Cruise control, and a reversing camera.

A leather-wrapped steering wheel that is adjustable for height and reach, and which carries buttons for operating the cruise control, the audio system and your phone.

Dual-zone air-conditioning (which lets you set different temperatures on either side of the cabin). Windscreen wipers that operate automatically when it rains, and headlamps that switch on automatically in low light.

Aluminium alloy wheels, which are lighter and more stylish than steel wheels, and a full-size spare wheel.

Tinted windows at the back: they keep the cabin slightly cooler on a hot day and make it harder to see in.

Metallic or pearl paint finishes. There are nine colours to choose from, at no extra cost.

Seven airbags: one directly in front of each front occupant; an airbag to protect the driver’s knees; two protecting the bodies of front occupants from side impacts; and side curtain airbags that protect the heads of front and rear occupants from side impacts.
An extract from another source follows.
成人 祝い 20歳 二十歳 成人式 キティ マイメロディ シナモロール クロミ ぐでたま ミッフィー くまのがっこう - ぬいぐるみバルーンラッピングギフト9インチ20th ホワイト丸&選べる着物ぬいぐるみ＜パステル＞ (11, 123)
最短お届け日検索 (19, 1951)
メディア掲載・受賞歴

Electronic stability control, which can help control a skid. All new cars must have this feature.

Every auto-gearbox Outback comes with an advanced active safety system that Subaru calls EyeSight. Eyesight includes adaptive cruise control – which matches your speed to that of a vehicle ahead – and automatic emergency braking that works at city and highway speeds.

All Outbacks are covered by a three-year, unlimited kilometre warranty.

Which engine uses least fuel, and why wouldn't I choose it?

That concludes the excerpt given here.